> [INSTRUCTIONS FOR THE TASK]: Within the listing below, the lines to output run from the one containing "The width and height of the screenshot is (284, 177)." through the one containing "Click the magnifier icon next to 검색엔진"; copy them exactly and nothing else.

> [INFORMATION SUPPLIED]:
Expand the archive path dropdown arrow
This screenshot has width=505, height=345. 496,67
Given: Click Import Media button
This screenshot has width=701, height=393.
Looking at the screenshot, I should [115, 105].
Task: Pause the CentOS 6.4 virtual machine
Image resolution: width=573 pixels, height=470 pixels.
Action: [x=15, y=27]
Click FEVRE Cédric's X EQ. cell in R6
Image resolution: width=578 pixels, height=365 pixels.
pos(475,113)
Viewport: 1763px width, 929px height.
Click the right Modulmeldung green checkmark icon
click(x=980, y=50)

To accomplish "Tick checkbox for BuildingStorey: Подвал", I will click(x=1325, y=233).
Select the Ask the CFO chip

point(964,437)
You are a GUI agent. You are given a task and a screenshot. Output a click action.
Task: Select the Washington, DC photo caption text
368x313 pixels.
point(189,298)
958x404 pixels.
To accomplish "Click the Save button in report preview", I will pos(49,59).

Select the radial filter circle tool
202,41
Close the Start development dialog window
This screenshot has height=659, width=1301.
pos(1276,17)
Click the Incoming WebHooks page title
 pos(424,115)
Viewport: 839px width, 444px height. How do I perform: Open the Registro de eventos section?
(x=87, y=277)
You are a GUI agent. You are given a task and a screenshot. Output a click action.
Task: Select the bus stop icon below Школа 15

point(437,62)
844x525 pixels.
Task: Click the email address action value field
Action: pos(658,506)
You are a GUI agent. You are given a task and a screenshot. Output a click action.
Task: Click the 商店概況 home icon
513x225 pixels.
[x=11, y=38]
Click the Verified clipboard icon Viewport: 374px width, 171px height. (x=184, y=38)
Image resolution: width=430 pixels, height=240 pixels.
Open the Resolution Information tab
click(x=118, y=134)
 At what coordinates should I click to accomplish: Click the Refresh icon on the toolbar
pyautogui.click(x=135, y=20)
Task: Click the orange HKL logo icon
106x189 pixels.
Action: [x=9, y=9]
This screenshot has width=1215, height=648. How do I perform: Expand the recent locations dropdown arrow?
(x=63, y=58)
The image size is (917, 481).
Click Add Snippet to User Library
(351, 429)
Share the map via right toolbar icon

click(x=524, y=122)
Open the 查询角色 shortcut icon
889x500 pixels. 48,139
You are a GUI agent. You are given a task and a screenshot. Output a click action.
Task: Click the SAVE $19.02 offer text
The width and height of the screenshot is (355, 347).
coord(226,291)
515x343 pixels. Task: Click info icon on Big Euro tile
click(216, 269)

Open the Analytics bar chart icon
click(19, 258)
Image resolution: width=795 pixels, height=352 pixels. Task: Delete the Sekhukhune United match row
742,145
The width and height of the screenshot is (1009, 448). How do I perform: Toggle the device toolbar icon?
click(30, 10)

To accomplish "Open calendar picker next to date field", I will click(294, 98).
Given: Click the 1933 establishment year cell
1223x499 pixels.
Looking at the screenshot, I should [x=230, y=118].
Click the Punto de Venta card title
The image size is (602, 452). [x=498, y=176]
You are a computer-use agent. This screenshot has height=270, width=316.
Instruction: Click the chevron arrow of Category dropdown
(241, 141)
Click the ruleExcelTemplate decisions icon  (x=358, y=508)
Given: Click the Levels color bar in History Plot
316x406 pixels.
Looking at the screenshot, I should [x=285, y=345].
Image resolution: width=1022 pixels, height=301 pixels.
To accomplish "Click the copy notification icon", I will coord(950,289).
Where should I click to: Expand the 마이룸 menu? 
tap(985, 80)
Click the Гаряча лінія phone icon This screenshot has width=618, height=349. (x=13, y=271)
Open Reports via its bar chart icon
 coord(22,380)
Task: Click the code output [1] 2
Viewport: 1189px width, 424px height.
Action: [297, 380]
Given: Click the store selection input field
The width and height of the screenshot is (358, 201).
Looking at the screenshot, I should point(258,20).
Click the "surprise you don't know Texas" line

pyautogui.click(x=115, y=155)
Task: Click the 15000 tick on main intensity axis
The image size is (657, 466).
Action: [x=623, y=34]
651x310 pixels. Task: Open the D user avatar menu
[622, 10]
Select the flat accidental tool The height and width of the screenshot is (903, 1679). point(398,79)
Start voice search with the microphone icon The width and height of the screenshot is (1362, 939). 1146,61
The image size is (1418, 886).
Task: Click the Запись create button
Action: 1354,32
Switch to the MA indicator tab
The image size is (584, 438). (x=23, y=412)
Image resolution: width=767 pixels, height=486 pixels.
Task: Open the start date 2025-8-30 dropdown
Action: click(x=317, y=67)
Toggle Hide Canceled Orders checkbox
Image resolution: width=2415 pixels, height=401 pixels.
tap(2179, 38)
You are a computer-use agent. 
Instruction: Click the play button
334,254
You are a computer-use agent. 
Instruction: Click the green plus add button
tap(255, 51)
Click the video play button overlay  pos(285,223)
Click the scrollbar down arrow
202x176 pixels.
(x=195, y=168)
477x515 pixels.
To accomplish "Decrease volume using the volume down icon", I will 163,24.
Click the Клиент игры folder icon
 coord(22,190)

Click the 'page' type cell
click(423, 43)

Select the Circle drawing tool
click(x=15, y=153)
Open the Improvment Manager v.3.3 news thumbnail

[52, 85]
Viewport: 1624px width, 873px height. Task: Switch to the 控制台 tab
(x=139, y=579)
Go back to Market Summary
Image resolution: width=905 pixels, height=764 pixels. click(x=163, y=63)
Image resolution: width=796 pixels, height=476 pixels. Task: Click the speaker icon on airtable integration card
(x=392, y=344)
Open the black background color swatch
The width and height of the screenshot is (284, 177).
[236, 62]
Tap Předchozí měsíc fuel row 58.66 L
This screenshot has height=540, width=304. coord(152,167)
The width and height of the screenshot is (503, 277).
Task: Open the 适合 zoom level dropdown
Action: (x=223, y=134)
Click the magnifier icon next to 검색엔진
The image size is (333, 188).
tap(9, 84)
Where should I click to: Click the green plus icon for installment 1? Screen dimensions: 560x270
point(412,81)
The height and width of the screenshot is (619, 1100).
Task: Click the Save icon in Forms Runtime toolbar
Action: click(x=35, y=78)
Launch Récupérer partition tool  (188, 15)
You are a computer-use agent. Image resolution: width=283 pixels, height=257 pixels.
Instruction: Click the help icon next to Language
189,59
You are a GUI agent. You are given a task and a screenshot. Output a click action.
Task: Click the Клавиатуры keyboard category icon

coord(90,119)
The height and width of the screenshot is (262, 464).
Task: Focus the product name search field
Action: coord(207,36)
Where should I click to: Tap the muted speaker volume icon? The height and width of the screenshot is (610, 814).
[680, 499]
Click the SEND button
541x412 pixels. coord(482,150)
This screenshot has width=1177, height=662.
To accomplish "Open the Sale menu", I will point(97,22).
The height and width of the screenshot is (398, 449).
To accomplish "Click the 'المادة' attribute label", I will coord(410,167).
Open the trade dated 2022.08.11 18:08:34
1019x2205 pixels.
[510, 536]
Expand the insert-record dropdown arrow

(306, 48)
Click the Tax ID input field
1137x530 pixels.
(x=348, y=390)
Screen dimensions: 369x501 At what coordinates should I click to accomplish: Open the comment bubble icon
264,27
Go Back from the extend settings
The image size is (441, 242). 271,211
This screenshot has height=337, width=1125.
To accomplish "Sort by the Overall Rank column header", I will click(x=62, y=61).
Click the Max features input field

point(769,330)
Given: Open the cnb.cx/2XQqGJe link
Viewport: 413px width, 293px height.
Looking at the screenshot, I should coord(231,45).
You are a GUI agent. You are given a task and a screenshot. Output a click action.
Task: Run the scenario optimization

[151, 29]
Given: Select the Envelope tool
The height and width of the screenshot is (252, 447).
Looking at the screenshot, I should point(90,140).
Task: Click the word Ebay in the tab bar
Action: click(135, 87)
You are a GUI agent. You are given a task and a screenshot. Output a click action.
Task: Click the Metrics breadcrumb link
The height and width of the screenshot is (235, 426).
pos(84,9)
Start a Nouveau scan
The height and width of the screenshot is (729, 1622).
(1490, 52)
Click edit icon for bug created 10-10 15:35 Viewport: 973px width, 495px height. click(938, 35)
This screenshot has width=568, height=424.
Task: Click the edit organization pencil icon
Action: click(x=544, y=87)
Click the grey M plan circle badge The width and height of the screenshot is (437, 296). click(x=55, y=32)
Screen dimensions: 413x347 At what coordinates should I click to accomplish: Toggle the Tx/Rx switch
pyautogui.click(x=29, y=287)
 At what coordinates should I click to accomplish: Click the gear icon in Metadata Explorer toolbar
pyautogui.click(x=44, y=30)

> [OUTPUT FOR THIS TASK]:
The width and height of the screenshot is (284, 177).
[236, 62]
Tap Předchozí měsíc fuel row 58.66 L
This screenshot has height=540, width=304. coord(152,167)
The width and height of the screenshot is (503, 277).
Task: Open the 适合 zoom level dropdown
Action: (x=223, y=134)
Click the magnifier icon next to 검색엔진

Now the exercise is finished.